The formulation of its eastern programme – accepted within the “Kultura” circle as in keeping with the views Giedroyć had held prior to his collaboration with Mieroszewski – took as its starting point, inevitably, the Ukraine. One of the first significant treatments of this question – annotated with the phrase “in accordance with the views held by the editorial team” – was the article written by Józef Łobodowski in 1952, entitled “Opposing the Ghosts of the Past”. It was a polemic against émigré writers, Ukrainian as well as Polish, in which he asserted that in terms of any dialogue between the two nations, the last seven years of exile had been wasted: “It is high time for Poles to understand that the Ukrainians are a separate nation. The Ukrainians in turn would be well served to reconsider, if only in part, their attitudes to the old Polish-Lithuanian Commonwealth, and to look at inter-war Poland also from a Polish perspective. (…) A young Ukrainian political writer one said to me: Well here we are chatting amicably, at ease with each other, agreeing on many issues, and yet I think that in a few years time, we shall meet again on the bridge in Przemyśl, and we shall be shooting at each other”.

The same year, a veritable storm arose after Giedroyć published a letter from Józef Majewski, a young priest from Pretoria, advancing the idea that Poles should come to terms with the loss of Wilno (Vilnius) and Lwów (Lviv) and that the two cities should respectively remain Lithuanian and Ukrainian. The Polish émigré press erupted and indignant readers inundated “Kultura” with their protests against the very idea of publishing such a view. Writing in “Kultura” in response to these reactions, Juliusz Mieroszewski wrote: “Poland can regain and maintain its independence only within a federated Europe, a Europe which also includes Ukrainians and Byelorussians.”

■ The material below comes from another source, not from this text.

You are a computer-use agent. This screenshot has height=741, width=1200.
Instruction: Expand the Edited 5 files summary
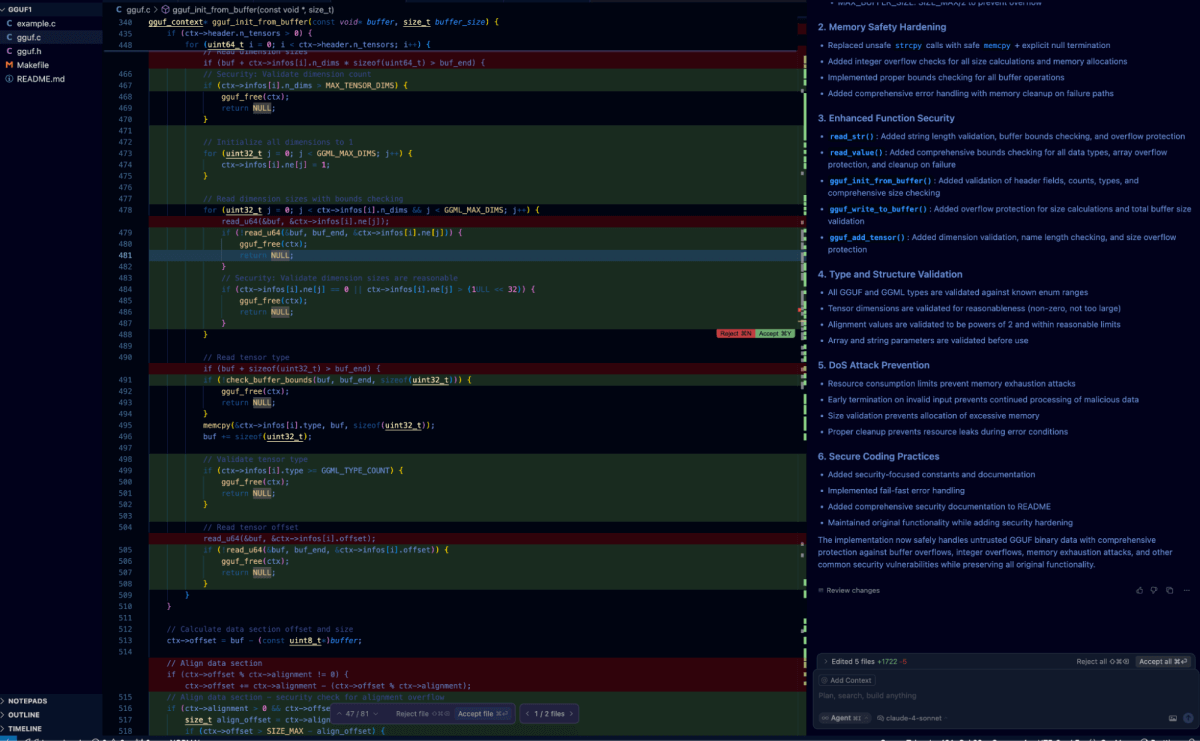pos(824,662)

Thus it was that a debate ensued which culminated almost a quarter of a century later in 1974 with the publication of Mieroszewski’s article “Russia’s ‘Polish complex’ and the ULB” zone. Mieroszewski wrote: “In the twentieth century, Ukrainians, Lithuanians and Byelorussians cannot be pawns in a Russo-Polish historical game. We must seek out contacts and come to agreement with Russians ready to grant full self-determination to Ukrainians, Lithuanians and Byelorussians, and – equally importantly – we ourselves must give up once and for all any claim to Wilno and Lwów, as also any policies which would, should conditions be favourable, endeavour to achieve Polish dominance in the east at the expense of these nations. Poles as well as Russians must understand that only a non-imperialist Russia and a non-imperialist Poland have any chance of arranging and ordering their mutual relations. We must understand that every imperialism is wrong, Polish as well as Russian, realised as well as potential. Ukrainians, Lithuanians and Byelorussians must at some time in the future be granted the right to full independence, for the Russian and the Polish raison d’état demands it. Only by adopting this path, will it be possible to put and end to the catastrophic ‘us or them’ game between Russian and Pole and finally bury it”.

This thesis formed the foundation of Jerzy Giedroyć’s  and “Kultura’s” eastern programme, and became known as the “ULB Doctrine” which has secured a lasting place in Polish political thinking.